## [YOUR GOAL]
Using the listing below, retype exactly the lines starting at the one with "Task: Switch to Timesheet Settings tab" and ending at the one with "Open the Show", and include both.
________
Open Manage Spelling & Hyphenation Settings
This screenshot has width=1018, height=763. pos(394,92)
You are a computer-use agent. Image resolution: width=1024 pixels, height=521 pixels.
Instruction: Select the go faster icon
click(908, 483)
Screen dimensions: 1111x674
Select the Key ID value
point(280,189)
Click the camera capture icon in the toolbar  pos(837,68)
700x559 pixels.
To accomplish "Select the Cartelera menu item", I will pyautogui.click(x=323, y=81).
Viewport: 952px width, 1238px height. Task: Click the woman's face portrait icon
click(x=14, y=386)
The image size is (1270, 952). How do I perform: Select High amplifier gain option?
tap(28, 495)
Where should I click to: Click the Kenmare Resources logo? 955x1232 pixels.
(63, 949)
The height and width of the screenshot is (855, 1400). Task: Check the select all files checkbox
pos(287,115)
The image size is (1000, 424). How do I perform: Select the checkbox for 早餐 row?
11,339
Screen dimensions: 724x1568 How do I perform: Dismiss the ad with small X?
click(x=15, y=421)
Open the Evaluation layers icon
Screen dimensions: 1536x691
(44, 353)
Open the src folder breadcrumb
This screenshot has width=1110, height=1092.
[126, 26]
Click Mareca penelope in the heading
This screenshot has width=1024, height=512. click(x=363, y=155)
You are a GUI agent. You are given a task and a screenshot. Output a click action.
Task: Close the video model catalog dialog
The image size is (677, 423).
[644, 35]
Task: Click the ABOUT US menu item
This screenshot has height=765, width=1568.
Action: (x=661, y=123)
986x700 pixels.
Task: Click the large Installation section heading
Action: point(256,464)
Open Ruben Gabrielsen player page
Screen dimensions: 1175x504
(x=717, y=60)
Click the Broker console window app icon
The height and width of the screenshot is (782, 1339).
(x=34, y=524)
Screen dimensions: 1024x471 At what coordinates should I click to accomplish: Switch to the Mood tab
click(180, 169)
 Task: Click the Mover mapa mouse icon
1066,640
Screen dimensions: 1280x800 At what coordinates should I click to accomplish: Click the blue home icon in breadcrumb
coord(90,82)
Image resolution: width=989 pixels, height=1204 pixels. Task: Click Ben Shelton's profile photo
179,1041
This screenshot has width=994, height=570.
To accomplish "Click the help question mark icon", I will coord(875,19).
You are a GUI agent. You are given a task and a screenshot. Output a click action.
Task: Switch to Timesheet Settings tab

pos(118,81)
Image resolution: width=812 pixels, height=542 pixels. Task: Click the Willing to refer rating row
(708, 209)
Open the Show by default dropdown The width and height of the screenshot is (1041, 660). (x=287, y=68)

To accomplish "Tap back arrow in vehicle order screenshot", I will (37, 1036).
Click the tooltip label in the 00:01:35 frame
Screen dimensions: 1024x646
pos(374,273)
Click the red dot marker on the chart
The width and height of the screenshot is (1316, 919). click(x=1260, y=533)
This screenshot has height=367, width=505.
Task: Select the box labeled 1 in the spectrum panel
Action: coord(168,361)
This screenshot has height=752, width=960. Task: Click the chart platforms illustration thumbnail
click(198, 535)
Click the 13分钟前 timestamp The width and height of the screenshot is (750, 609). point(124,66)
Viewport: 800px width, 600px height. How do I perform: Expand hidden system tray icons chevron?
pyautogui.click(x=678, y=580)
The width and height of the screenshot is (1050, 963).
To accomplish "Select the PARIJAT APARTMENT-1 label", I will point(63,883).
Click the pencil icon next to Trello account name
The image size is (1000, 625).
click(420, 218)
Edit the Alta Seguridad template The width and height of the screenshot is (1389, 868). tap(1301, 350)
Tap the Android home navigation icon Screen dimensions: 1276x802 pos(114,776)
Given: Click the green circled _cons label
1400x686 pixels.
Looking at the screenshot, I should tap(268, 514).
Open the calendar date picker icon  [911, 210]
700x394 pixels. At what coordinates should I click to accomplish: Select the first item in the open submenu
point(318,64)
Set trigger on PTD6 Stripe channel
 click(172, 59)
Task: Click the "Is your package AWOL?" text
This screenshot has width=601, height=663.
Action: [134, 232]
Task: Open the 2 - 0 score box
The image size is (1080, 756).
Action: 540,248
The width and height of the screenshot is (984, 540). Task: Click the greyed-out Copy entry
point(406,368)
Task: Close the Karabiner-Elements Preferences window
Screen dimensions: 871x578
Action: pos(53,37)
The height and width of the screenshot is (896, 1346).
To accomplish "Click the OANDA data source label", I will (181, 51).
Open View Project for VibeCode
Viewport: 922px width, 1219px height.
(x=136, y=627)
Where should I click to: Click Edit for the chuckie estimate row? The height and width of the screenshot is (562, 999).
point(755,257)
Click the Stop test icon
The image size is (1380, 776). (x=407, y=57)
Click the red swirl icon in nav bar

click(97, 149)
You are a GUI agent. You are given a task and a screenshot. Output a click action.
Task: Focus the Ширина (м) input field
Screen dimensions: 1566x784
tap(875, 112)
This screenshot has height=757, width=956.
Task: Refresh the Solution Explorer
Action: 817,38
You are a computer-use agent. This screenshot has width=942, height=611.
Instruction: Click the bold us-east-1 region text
________
## [OUTPUT OF THE TASK]
Task: Switch to Timesheet Settings tab

pos(118,81)
Image resolution: width=812 pixels, height=542 pixels. Task: Click the Willing to refer rating row
(708, 209)
Open the Show by default dropdown The width and height of the screenshot is (1041, 660). (x=287, y=68)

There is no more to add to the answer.